Extract to read:
The study, Internet Explorer and Firefox Vulnerability Analysis, is based on a comparison between the number and severity of security updates issued for IE and Firefox since the release of Firefox in November 2004.

In the three years since then, Microsoft has fixed 87 vulnerabilities in various flavours of IE while Mozilla has patched 199 vulnerabilities in Firefox products.

The report, compiled by Jeff Jones, a security strategy director in Microsoft's Trustworthy Computing group, also found IE scored fewer vulnerabilities than Firefox across all categories of severity.

Mozilla said Microsoft's comparison is, at best, meaningless.

"Just because dentists fix more teeth in America doesn't mean our teeth are worse than in Africa," Mike Shaver, chief evangelist for Mozilla told eWEEK. Shaver took particular exception at Microsoft's decision to equate a large number of bug fixes with insecure software.

"It's something you'd expect from maybe an undergrad," he said. "It's very disappointing to see somebody in a senior security position come out and say that because an organisation is more transparent about their bugs and fixing them, they're somehow less secure."

Shaver added that even taken on its own merits the comparison between IE and Firefox is potentially misleading because Redmond often bundles multiple fixes in a single update, a phenomenon repeated to an even greater extent with the release of service packs.

Mozilla is putting an effort into encouraging users to update to the latest version of its software more quickly alongside greater emphasis on rapidly responding to security problems. Microsoft's efforts to suggest this is a bad thing are out of tune with the rest of the industry, Shaver argues.

Some data:
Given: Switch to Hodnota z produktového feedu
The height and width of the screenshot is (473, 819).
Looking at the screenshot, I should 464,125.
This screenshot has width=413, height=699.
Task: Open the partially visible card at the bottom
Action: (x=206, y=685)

Task details:
Answer these questions from the article about browser vulnerabilities:
1. How many vulnerabilities did Mozilla patch in Firefox products?
2. Who compiled the report?
3. What is Mike Shaver's title at Mozilla?
Rely only on the article about browser vulnerabilities.

Task output:
1. 199
2. Jeff Jones, a security strategy director in Microsoft's Trustworthy Computing group
3. Chief evangelist